Alternatively to using weak/phantom reference:
* Can you configure RocksDb's memory usage/limits?
* Inside the iterator, periodically close and re-open the RocksDb
connection seeking back to where the user was?
* Use the ParDo/DoFn lifecycle and clean up after each
processElement/finishBundle call.


On Fri, May 11, 2018 at 9:51 AM Xinyu Liu <xinyuliu...@gmail.com> wrote:

> Thanks for drafting the details about the two approaches, Kenn. Now I
> understand Luke's proposal better. The approach looks neat, but the
> uncertainty of *when* GC is going to kick in will make users' life hard.
> If the user happens to configure a large JVM heap size, and since rocksDb
> uses off-heap memory, GC might start very late and less frequent than what
> we want. If we don't have a *definitive* way to let user close the
> underlying resources, then there is no good way to handle such failures of
> a critical application in production.
>
> Having a close method in the iterator might be a little unorthodox :).

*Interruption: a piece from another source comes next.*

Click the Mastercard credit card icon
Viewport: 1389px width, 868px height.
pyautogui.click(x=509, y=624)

To
> some degree, this is actually a resource we are holding underneath, and I
> think it's pretty common to have close() for a resource in Java, e.g.

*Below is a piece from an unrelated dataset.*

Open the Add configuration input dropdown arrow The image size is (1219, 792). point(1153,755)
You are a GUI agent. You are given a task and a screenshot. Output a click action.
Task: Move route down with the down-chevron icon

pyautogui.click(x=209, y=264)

> BufferedReader and BufferedWriter. So I would imagine that we also define a
> resource for the state iterator and make the interface implements
> *AutoCloseable*. Here is my sketch:
>
> // StateResource MUST be closed after use.
> try (StateResource<Iterator<SomeType>>> st = bagState.iteratorResource()) {
>     Iterator<SomeType> iter = st.iterator();
>     while (iter.hasNext() {
>        .. do stuff ...
>     }
> } catch (Exception e) {
>     ... user code
> }
>
> The type/method name are just for illustrating here, so please don't laugh
> at them. Please feel free to comment and let me know if you have thoughts
> about the programming patterns here.
>
> Thanks,
> Xinyu
>
> On Thu, May 10, 2018 at 8:59 PM, Kenneth Knowles <k...@google.com> wrote:
>
>> It is too soon to argue whether an API is complex or not. There has been
>> no specific API proposed.
>>
>> I think the problem statement is real - you need to be able to read and
>> write bigger-than-memory state. It seems we have multiple runners that
>> don't support it, perhaps because of our API. You might be able to build
>> something good enough with phantom references, but you might not.
>>
>> If I understand the idea, it might look something like this:
>>
>>     new DoFn<>() {
>>        @StateId("foo")
>>        private final StateSpec<BagState<Whatever>> myBagSpec = ...
>>
>>        @ProcessElement
>>        public void proc(@StateId("foo") BagState<Whatever> myBag, ...) {
>>          CloseableIterator<Whatever> iterator = myBag.get().iterator();
>>          while(iterator.hasNext() && ... special condition ...) {
>>            ... do stuff ...
>>          }
>>          iterator.close();
>>        }
>>      }
>>
>> So it has no impact on users who don't choose to close() since they
>> iterate with for ( : ) as usual. And a runner that has the 10x funding to
>> try out a ReferenceQueue can be resilient to users that forget. On the
>> other hand, I haven't seen this pattern much in the wild, so I think it is
>> valuable to discuss other methods.
>>
>> While Luke's proposal is something like this if I understand his sketch
>> (replacing WeakReference with PhantomReference seems to be what you really
>> want):
>>
>>     ... in RocksDb state implementation ...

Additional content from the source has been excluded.